Morales lança-se com o seu próprio lema "Futuro Seguro", baseando-se nos bons dados macroeconómicos para defender que é o candidato da estabilidade. Tal como outros líderes da esquerda latino-americana, Morales beneficiou dos altos preços das matérias-primas nos primeiros anos de mandato para pôr a Bolívia no caminho do crescimento. Mas, ao contrário de outros, manteve políticas macroeconómicas prudentes, que lhe permitiram evitar os problemas na altura da crise. Agora, contudo, as reservas de gás natural estão a esgotar-se e não há investimento em novas explorações.

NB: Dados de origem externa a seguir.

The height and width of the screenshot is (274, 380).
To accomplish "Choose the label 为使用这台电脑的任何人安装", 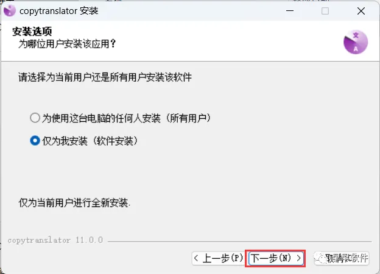I will click(x=101, y=118).

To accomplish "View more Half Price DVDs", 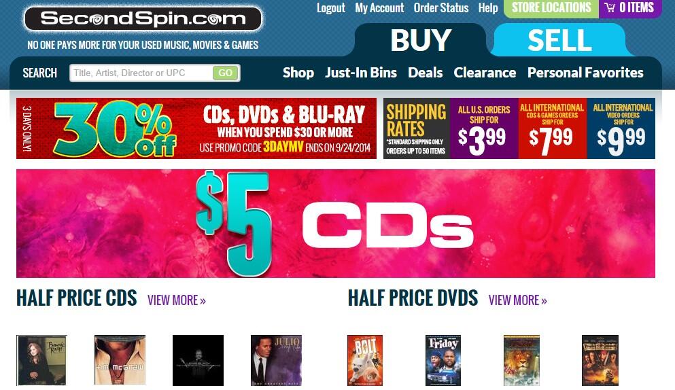I will click(x=517, y=300).
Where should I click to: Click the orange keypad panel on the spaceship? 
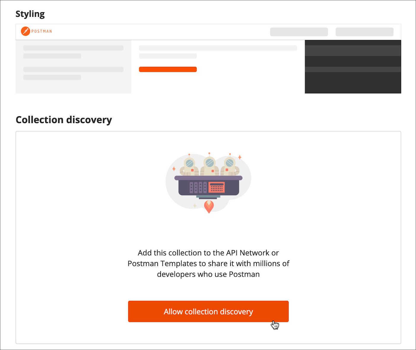point(217,187)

E a sua aura de primeiro presidente indígena da Bolívia está em erosão, em especial nas cidades. Mas até os próprios índios aimará, como Morales, um ex-líder cocalero (produtores de folha de coca), estão divididos.
Alegações de favorecimento e projetos dispendiosos -- incluindo um palácio presidencial de 28 andares em La Paz que custou 34 milhões de dólares a construir ou o Museu da Revolução Democrática e Cultural de 7,1 milhões de dólares na sua natal Orinoca (todos lhe chamam museu de Evo -- criaram um sentimento de desconforto, com o presidente a ser acusado de perder o contacto com os trabalhadores.
Mais recentemente, os incêndios na Amazónia -- que não afetaram só o Brasil. Os críticos alegam que Morales deu luz verde aos agricultores para a queima da floresta, em troca do apoio político.
E depois há o facto de ter ignorado o resultado do referendo que o impedia de se candidatar a um novo mandato. Já vai no terceiro porque se começava a contar o limite de mandatos a partir da segunda eleição, visto ter havido uma mudança da Constituição entre o primeiro e o segundo mandato. Após a derrota por 2,6 pontos de diferença no referendo de 2016, Morales recorreu para o Tribunal Constitucional, uma das instituições cuja idoneidade tem sido posta em causa. O argumento: negar-lhe o direito à reeleição seria uma violação dos seus direitos humanos.
As sondagens apontam Morales com 36%, seguido de Mesa com 27% e Ortiz com 8%. Segundo a lei, a vitória à primeira volta só é possível com mais de 40 pontos percentuais e uma diferença de dez pontos em relação ao segundo classificado.